Micro bubbles are a problem in saltwater and reef tanks. The surface tension of salty water (and sewage water) is different from fresh and causes the propagation of much smaller air bubbles than using the same device in freshwater. Try it with an air stone, fascinating. The micro bubbles can get trapped in the tissues of live corals and even in fish. Mazes and other devices capture the micro bubbles before the filtered water is returned to the aquarium. If freshwater had micro bubbles in it, it would have become so saturated with either salts or organic waste that the surface tension of the water was changed.
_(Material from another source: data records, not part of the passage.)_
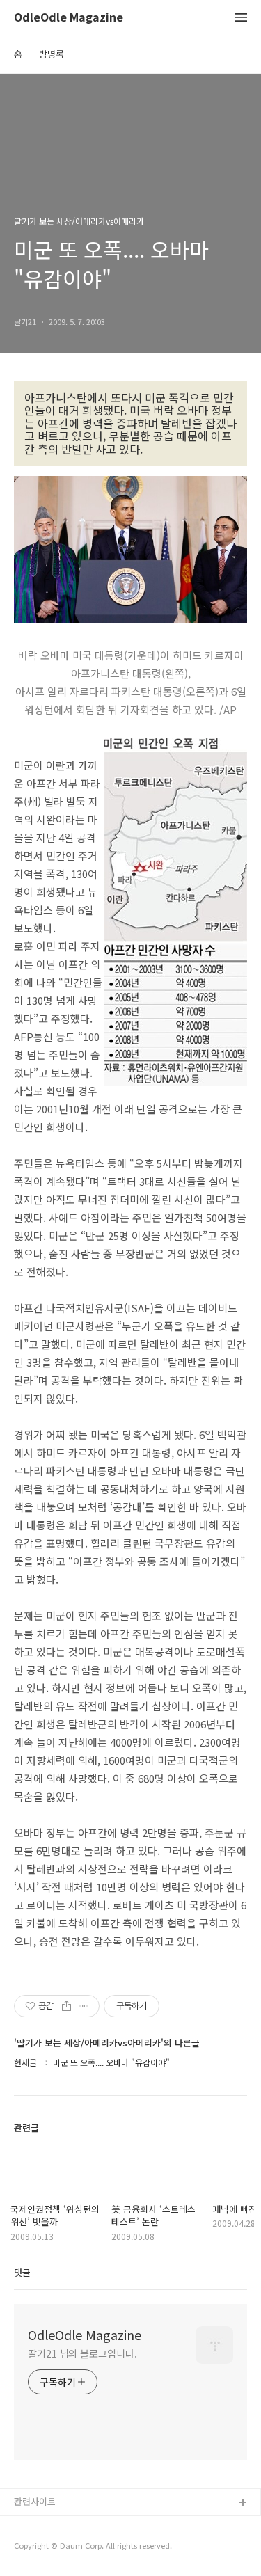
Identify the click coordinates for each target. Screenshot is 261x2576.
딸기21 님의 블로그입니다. (82, 2353)
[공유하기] (66, 2006)
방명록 (51, 54)
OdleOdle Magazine (68, 17)
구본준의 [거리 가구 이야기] (67, 2547)
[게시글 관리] (84, 2006)
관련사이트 (35, 2501)
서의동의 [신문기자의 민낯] (66, 2525)
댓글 (22, 2272)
Those salt and waste levels would probably kill freshwater fish before the micro bubbles had a chance to.


----------



## nodima (Oct 3, 2002)

That all makes sense, Mcdaphnia - the point about evaporation is a good one with one caveat - generally a filter return is not aimed upward enough so that it splashes water uncontrollably, which is what bubbles do. I've noticed bubbles much smaller in SW but did not know the underlying factors enough, and your post would reinforce my thought about bubbles being wrongfully attributed in a FW system.


----------



## Mcdaphnia (Dec 16, 2003)

If you want to control the air bubbles, a lift tube called a Jetlifter is very effective at releasing the bubbles horizontally. Or you can use a tee on top of a regular lift tube. Attach a riser tall enough to let the bubbles burst inside it.


----------



## Mcdaphnia (Dec 16, 2003)

Microbubbles in freshwater don't seem possible to me from an air stone. Tap water in winter can get very cold and absorb more air. It's pressurized inside plumbing and when placed directly into an aquarium, bubbles form. They can have the same bad effects as saltwater microbubbles. Aeration will speed the removal of these bubbles.


----------